## ABOUT THIS EXERCISE:
Could you please write out the data shown below, exactly and in full?

## RECORDS PROVIDED:
********

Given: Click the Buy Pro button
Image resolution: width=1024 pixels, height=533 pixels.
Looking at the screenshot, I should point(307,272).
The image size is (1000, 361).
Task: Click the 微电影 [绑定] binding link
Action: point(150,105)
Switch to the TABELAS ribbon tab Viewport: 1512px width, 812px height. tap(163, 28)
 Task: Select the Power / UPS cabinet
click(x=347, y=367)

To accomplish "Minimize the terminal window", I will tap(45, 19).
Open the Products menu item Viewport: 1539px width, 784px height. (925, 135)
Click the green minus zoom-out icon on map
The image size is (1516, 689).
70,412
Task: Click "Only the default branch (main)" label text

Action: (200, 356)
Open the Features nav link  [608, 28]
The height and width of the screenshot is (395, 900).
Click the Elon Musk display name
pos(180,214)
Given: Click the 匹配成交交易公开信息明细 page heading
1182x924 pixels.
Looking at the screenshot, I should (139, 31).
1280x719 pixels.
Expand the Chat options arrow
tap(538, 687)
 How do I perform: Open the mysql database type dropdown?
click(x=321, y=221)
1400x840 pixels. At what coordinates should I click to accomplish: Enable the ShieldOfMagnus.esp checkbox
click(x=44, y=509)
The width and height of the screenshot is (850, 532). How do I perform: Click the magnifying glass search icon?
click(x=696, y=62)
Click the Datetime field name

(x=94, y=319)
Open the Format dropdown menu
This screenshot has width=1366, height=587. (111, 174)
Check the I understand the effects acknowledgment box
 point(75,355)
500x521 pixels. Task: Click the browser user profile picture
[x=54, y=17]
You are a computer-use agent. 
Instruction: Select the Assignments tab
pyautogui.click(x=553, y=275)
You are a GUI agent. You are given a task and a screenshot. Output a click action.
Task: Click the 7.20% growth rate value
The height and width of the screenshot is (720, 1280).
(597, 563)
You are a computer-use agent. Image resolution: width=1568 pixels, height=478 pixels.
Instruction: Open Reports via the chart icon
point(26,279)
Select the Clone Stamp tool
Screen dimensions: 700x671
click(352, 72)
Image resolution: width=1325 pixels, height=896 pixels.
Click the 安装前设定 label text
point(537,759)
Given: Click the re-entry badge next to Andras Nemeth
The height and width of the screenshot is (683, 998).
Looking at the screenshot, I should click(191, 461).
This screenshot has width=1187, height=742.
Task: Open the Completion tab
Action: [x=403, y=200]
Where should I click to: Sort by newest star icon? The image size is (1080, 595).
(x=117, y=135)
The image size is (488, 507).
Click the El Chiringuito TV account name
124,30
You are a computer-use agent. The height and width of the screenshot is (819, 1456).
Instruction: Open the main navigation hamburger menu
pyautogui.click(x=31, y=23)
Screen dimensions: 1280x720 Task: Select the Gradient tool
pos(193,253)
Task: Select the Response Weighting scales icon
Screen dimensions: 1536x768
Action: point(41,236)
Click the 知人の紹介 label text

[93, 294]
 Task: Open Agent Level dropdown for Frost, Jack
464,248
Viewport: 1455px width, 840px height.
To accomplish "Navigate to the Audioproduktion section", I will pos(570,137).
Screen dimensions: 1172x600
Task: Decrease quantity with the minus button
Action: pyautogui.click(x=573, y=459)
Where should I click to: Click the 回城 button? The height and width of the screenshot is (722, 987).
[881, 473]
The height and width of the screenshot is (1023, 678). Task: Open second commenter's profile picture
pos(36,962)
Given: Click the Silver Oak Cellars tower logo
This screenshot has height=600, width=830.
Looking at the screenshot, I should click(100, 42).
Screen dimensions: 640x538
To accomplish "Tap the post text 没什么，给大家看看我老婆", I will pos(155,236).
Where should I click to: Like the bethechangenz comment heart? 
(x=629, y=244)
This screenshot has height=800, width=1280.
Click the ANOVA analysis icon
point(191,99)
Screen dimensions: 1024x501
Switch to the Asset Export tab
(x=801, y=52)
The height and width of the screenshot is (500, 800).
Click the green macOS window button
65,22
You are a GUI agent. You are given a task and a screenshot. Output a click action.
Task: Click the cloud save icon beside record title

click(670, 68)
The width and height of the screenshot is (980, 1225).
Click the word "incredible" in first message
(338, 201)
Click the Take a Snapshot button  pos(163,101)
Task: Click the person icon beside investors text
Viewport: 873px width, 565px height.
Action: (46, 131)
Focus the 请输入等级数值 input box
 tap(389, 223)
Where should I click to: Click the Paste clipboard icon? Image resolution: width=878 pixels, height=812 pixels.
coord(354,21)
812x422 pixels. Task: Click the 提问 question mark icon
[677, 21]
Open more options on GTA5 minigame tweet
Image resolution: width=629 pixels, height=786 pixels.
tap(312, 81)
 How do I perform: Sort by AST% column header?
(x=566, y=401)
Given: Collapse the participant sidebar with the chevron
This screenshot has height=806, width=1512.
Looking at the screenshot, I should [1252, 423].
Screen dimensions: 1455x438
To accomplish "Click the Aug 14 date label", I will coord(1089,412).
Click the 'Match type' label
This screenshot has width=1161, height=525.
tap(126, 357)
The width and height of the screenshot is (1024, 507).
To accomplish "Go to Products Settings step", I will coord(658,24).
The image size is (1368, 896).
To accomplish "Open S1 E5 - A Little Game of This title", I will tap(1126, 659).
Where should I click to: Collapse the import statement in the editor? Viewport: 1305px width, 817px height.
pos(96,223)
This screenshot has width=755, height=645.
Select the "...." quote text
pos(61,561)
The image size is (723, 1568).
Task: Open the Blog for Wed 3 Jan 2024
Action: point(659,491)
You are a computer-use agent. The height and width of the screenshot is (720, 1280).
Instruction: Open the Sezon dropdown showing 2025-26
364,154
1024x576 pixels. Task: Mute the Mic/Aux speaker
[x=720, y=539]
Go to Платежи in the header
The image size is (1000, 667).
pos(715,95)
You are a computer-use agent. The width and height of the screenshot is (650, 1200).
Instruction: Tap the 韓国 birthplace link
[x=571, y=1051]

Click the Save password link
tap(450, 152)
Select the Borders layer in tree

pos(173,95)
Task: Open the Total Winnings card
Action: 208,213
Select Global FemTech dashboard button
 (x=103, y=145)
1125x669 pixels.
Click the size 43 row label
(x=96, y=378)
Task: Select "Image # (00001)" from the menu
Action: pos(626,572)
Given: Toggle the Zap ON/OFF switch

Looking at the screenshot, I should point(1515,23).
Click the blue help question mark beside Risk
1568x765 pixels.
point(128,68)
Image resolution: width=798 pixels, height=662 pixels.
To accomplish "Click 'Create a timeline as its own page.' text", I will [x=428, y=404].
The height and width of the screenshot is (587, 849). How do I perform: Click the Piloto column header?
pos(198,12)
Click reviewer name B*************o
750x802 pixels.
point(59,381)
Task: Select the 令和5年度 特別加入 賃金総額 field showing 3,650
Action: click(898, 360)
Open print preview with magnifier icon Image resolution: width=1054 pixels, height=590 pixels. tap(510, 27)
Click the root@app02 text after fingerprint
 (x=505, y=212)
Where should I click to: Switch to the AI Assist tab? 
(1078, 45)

********

## TASK RESULT:
Given: Click the Buy Pro button
Image resolution: width=1024 pixels, height=533 pixels.
Looking at the screenshot, I should point(307,272).
The image size is (1000, 361).
Task: Click the 微电影 [绑定] binding link
Action: point(150,105)
Switch to the TABELAS ribbon tab Viewport: 1512px width, 812px height. tap(163, 28)
 Task: Select the Power / UPS cabinet
click(x=347, y=367)

To accomplish "Minimize the terminal window", I will tap(45, 19).
Open the Products menu item Viewport: 1539px width, 784px height. (925, 135)
Click the green minus zoom-out icon on map
The image size is (1516, 689).
70,412
Task: Click "Only the default branch (main)" label text

Action: (200, 356)
Open the Features nav link  [608, 28]
The height and width of the screenshot is (395, 900).
Click the Elon Musk display name
pos(180,214)
Given: Click the 匹配成交交易公开信息明细 page heading
1182x924 pixels.
Looking at the screenshot, I should (139, 31).
1280x719 pixels.
Expand the Chat options arrow
tap(538, 687)
 How do I perform: Open the mysql database type dropdown?
click(x=321, y=221)
1400x840 pixels. At what coordinates should I click to accomplish: Enable the ShieldOfMagnus.esp checkbox
click(x=44, y=509)
The width and height of the screenshot is (850, 532). How do I perform: Click the magnifying glass search icon?
click(x=696, y=62)
Click the Datetime field name

(x=94, y=319)
Open the Format dropdown menu
This screenshot has width=1366, height=587. (111, 174)
Check the I understand the effects acknowledgment box
 point(75,355)
500x521 pixels. Task: Click the browser user profile picture
[x=54, y=17]
You are a computer-use agent. 
Instruction: Select the Assignments tab
pyautogui.click(x=553, y=275)
You are a GUI agent. You are given a task and a screenshot. Output a click action.
Task: Click the 7.20% growth rate value
The height and width of the screenshot is (720, 1280).
(597, 563)
You are a computer-use agent. Image resolution: width=1568 pixels, height=478 pixels.
Instruction: Open Reports via the chart icon
point(26,279)
Select the Clone Stamp tool
Screen dimensions: 700x671
click(352, 72)
Image resolution: width=1325 pixels, height=896 pixels.
Click the 安装前设定 label text
point(537,759)
Given: Click the re-entry badge next to Andras Nemeth
The height and width of the screenshot is (683, 998).
Looking at the screenshot, I should click(191, 461).
This screenshot has width=1187, height=742.
Task: Open the Completion tab
Action: [x=403, y=200]
Where should I click to: Sort by newest star icon? The image size is (1080, 595).
(x=117, y=135)
The image size is (488, 507).
Click the El Chiringuito TV account name
124,30
You are a computer-use agent. The height and width of the screenshot is (819, 1456).
Instruction: Open the main navigation hamburger menu
pyautogui.click(x=31, y=23)
Screen dimensions: 1280x720 Task: Select the Gradient tool
pos(193,253)
Task: Select the Response Weighting scales icon
Screen dimensions: 1536x768
Action: point(41,236)
Click the 知人の紹介 label text

[93, 294]
 Task: Open Agent Level dropdown for Frost, Jack
464,248
Viewport: 1455px width, 840px height.
To accomplish "Navigate to the Audioproduktion section", I will pos(570,137).
Screen dimensions: 1172x600
Task: Decrease quantity with the minus button
Action: pyautogui.click(x=573, y=459)
Where should I click to: Click the 回城 button? The height and width of the screenshot is (722, 987).
[881, 473]
The height and width of the screenshot is (1023, 678). Task: Open second commenter's profile picture
pos(36,962)
Given: Click the Silver Oak Cellars tower logo
This screenshot has height=600, width=830.
Looking at the screenshot, I should click(100, 42).
Screen dimensions: 640x538
To accomplish "Tap the post text 没什么，给大家看看我老婆", I will pos(155,236).
Where should I click to: Like the bethechangenz comment heart? 
(x=629, y=244)
This screenshot has height=800, width=1280.
Click the ANOVA analysis icon
point(191,99)
Screen dimensions: 1024x501
Switch to the Asset Export tab
(x=801, y=52)
The height and width of the screenshot is (500, 800).
Click the green macOS window button
65,22
You are a GUI agent. You are given a task and a screenshot. Output a click action.
Task: Click the cloud save icon beside record title

click(670, 68)
The width and height of the screenshot is (980, 1225).
Click the word "incredible" in first message
(338, 201)
Click the Take a Snapshot button  pos(163,101)
Task: Click the person icon beside investors text
Viewport: 873px width, 565px height.
Action: (46, 131)
Focus the 请输入等级数值 input box
 tap(389, 223)
Where should I click to: Click the Paste clipboard icon? Image resolution: width=878 pixels, height=812 pixels.
coord(354,21)
812x422 pixels. Task: Click the 提问 question mark icon
[677, 21]
Open more options on GTA5 minigame tweet
Image resolution: width=629 pixels, height=786 pixels.
tap(312, 81)
 How do I perform: Sort by AST% column header?
(x=566, y=401)
Given: Collapse the participant sidebar with the chevron
This screenshot has height=806, width=1512.
Looking at the screenshot, I should [1252, 423].
Screen dimensions: 1455x438
To accomplish "Click the Aug 14 date label", I will coord(1089,412).
Click the 'Match type' label
This screenshot has width=1161, height=525.
tap(126, 357)
The width and height of the screenshot is (1024, 507).
To accomplish "Go to Products Settings step", I will coord(658,24).
The image size is (1368, 896).
To accomplish "Open S1 E5 - A Little Game of This title", I will tap(1126, 659).
Where should I click to: Collapse the import statement in the editor? Viewport: 1305px width, 817px height.
pos(96,223)
This screenshot has width=755, height=645.
Select the "...." quote text
pos(61,561)
The image size is (723, 1568).
Task: Open the Blog for Wed 3 Jan 2024
Action: point(659,491)
You are a computer-use agent. The height and width of the screenshot is (720, 1280).
Instruction: Open the Sezon dropdown showing 2025-26
364,154
1024x576 pixels. Task: Mute the Mic/Aux speaker
[x=720, y=539]
Go to Платежи in the header
The image size is (1000, 667).
pos(715,95)
You are a computer-use agent. The width and height of the screenshot is (650, 1200).
Instruction: Tap the 韓国 birthplace link
[x=571, y=1051]

Click the Save password link
tap(450, 152)
Select the Borders layer in tree

pos(173,95)
Task: Open the Total Winnings card
Action: 208,213
Select Global FemTech dashboard button
 (x=103, y=145)
1125x669 pixels.
Click the size 43 row label
(x=96, y=378)
Task: Select "Image # (00001)" from the menu
Action: pos(626,572)
Given: Toggle the Zap ON/OFF switch

Looking at the screenshot, I should point(1515,23).
Click the blue help question mark beside Risk
1568x765 pixels.
point(128,68)
Image resolution: width=798 pixels, height=662 pixels.
To accomplish "Click 'Create a timeline as its own page.' text", I will [x=428, y=404].
The height and width of the screenshot is (587, 849). How do I perform: Click the Piloto column header?
pos(198,12)
Click reviewer name B*************o
750x802 pixels.
point(59,381)
Task: Select the 令和5年度 特別加入 賃金総額 field showing 3,650
Action: click(898, 360)
Open print preview with magnifier icon Image resolution: width=1054 pixels, height=590 pixels. tap(510, 27)
Click the root@app02 text after fingerprint
 (x=505, y=212)
Where should I click to: Switch to the AI Assist tab? 
(1078, 45)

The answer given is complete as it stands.